Supplied passage:
===

Given the number-crunching power of Excel, you might surmise that when it comes to calculating money matters, it really shines. And, so it does. In order to understand how the various financial functions, work, there are a few components to understand. Most of the 55 functions that are classified as financial functions in Excel use one or more of the following in their arguments. Some of these are functions in their own right, but all can be arguments in another.
Follow along and try your own numbers out by downloading: Excel Finance Formulas Sample.xlsx
FV – Future Value FV(rate,nper,pmt)
The future value of money is based on an interest rate, regular payments (if any) and a term. For example, if we save $500 per month at 3% annual interest, over a period of 15 years we would have $113,486.34.

In Excel, we would use the FV function to calculate that, as follows:
- B1 contains our monthly payment of $500.
- B2 contains the annual interest rate of 3%.

===

Tasks to carry out:
1. In the Excel finance passage, how many functions does Excel classify as financial functions?
2. Translate this sentence from the Excel finance passage into Spanish: "The future value of money is based on an interest rate, regular payments (if any) and a term."
3. Resume the passage on Excel financial functions where it stops, after the line about cell B2.
The items that follow have nothing to do with the Excel finance passage.

Records provided:
===

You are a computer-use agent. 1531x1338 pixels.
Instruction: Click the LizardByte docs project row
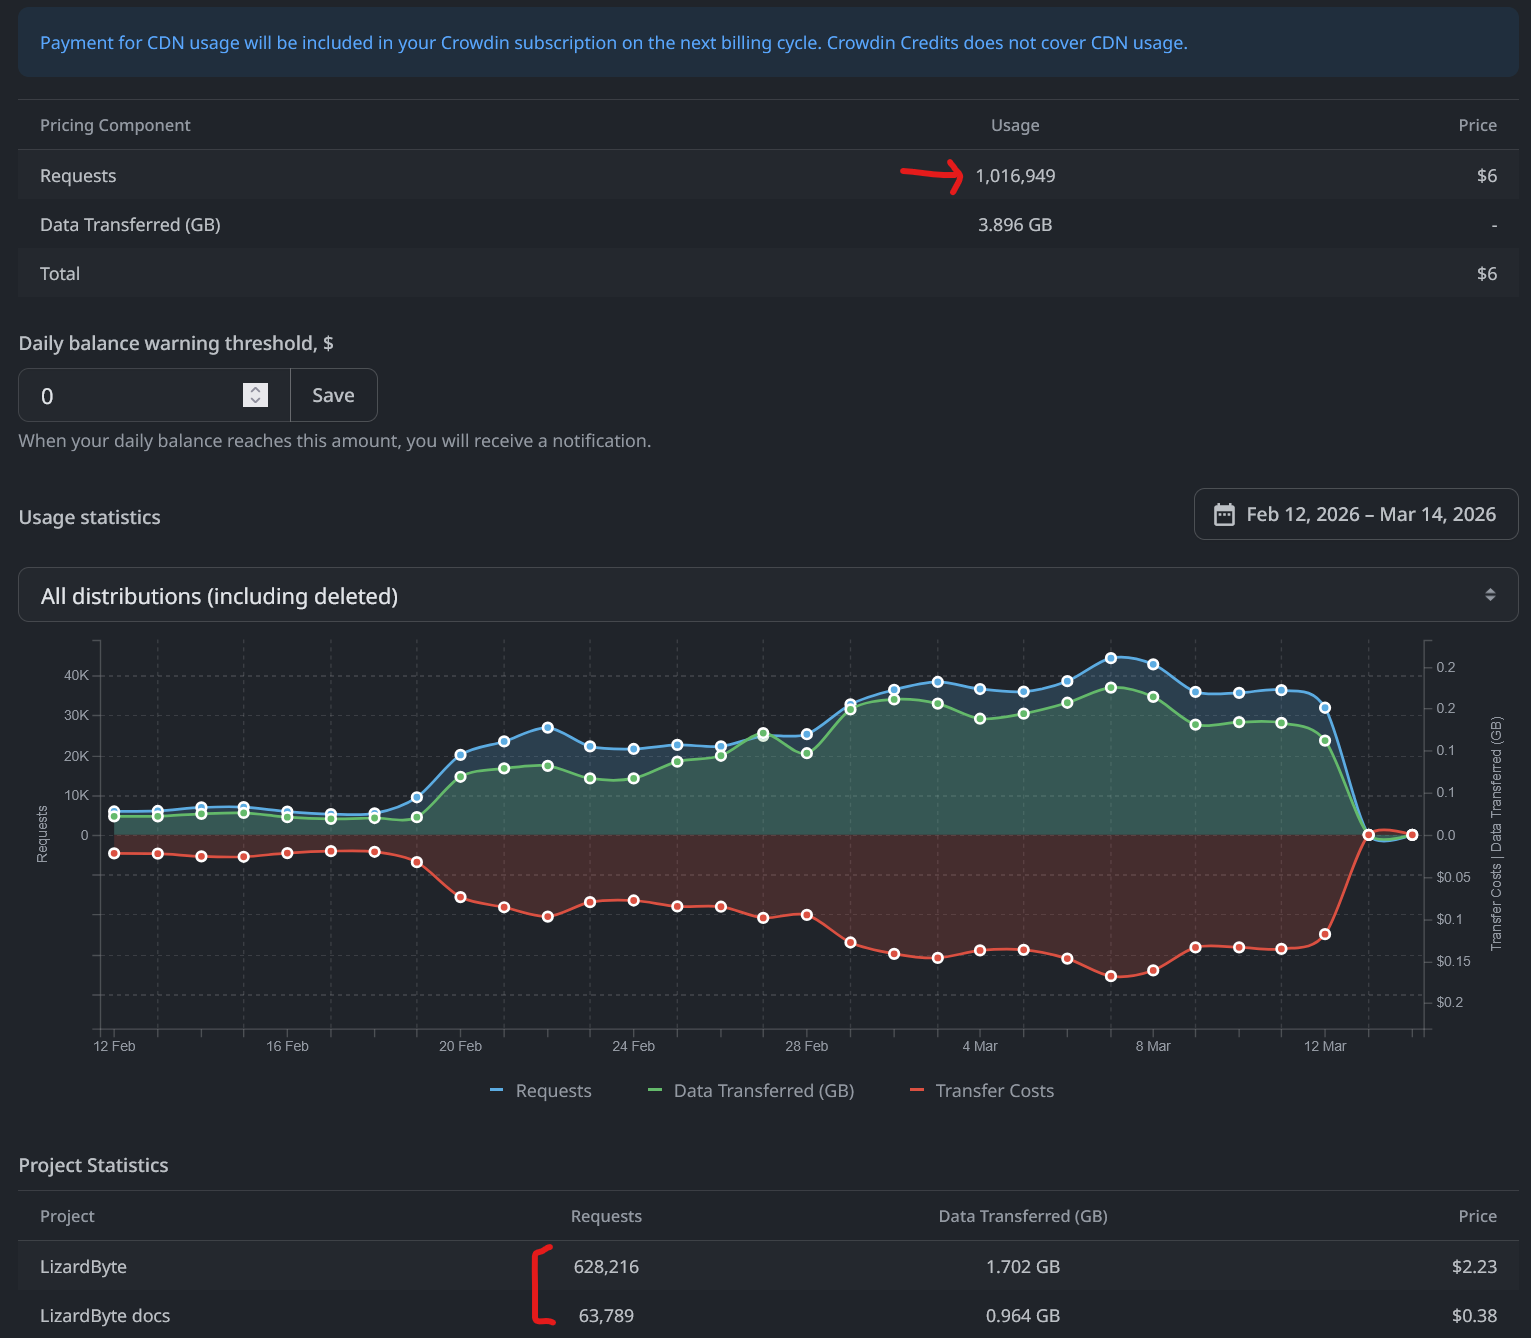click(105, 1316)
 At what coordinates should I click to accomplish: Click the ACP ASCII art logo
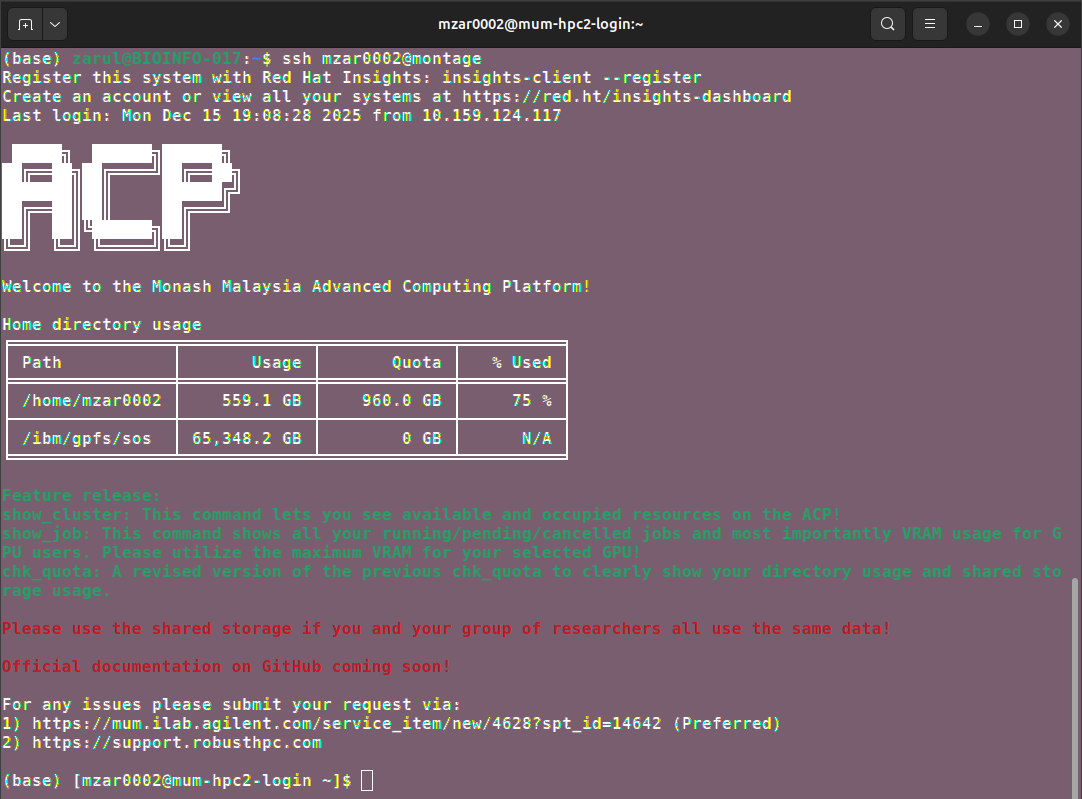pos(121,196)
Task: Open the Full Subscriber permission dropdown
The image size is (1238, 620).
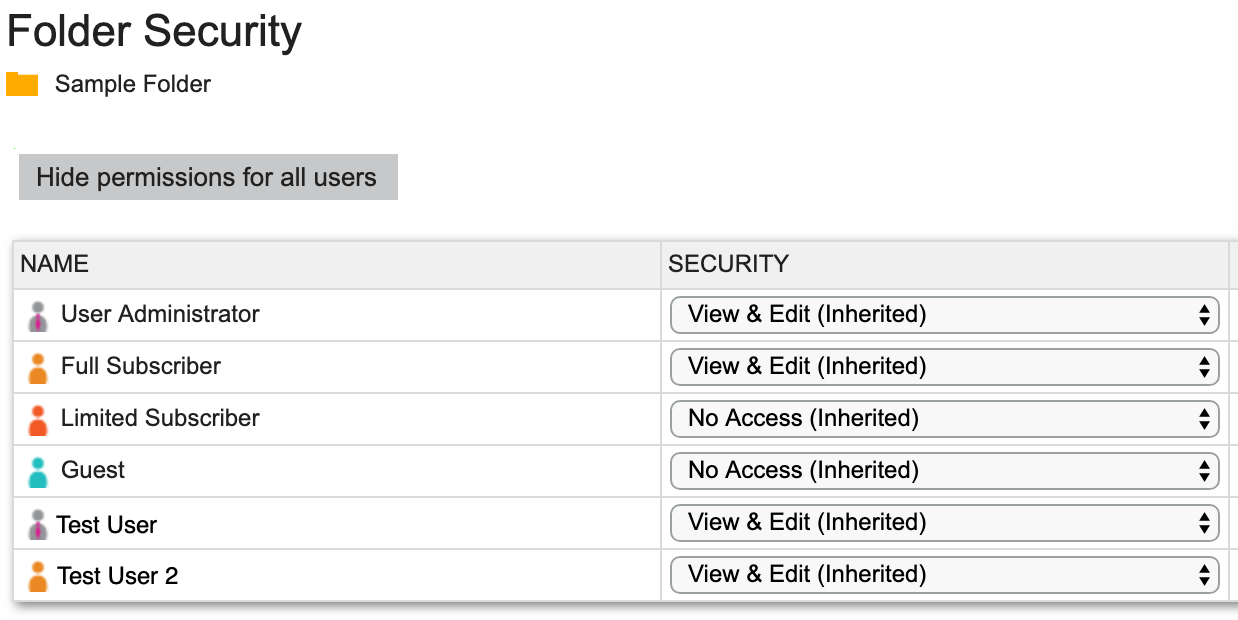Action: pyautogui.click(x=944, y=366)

===

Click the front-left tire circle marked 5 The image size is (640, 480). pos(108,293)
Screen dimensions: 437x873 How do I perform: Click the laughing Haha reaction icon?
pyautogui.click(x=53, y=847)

===

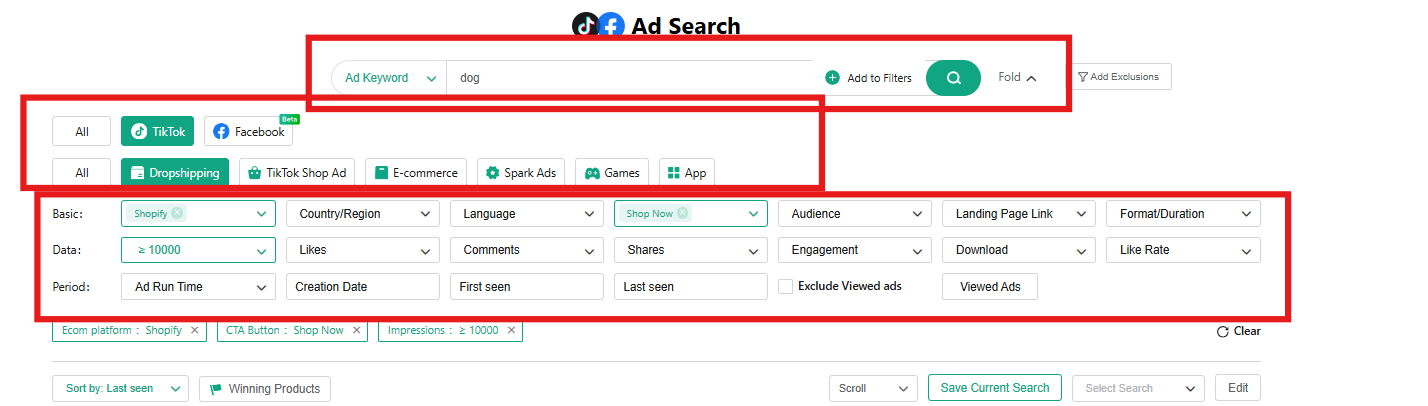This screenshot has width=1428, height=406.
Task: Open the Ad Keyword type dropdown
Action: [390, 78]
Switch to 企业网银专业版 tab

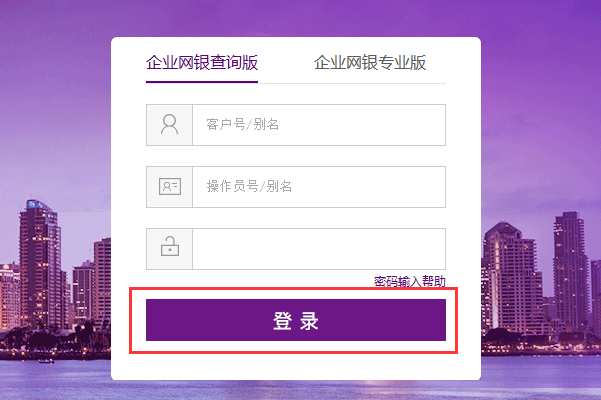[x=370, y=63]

===

Answers below:
1. 55

2. El valor futuro del dinero se basa en una tasa de interés, pagos periódicos (si los hay) y un plazo.

3.
- B3 contains the number of years we would save that.
- B4 converts the number of years to months to match our monthly payments into savings.
- =FV(B2/12,B4,-B1) or $113,486.34
- You invested $90,000 and earned $23,486.34 in interest.
NOTE: Why the "/12?" Well, annual interest rates must be divided by 12 months if the payments will be made monthly. If you have a monthly interest rate, there is no need to do this. However, most interest rates are expressed as annual rates.

In the sample spreadsheet, you’ll find some yellow-shaded cells for you to try out your own calculation! Look for your answers in the blue shaded cells.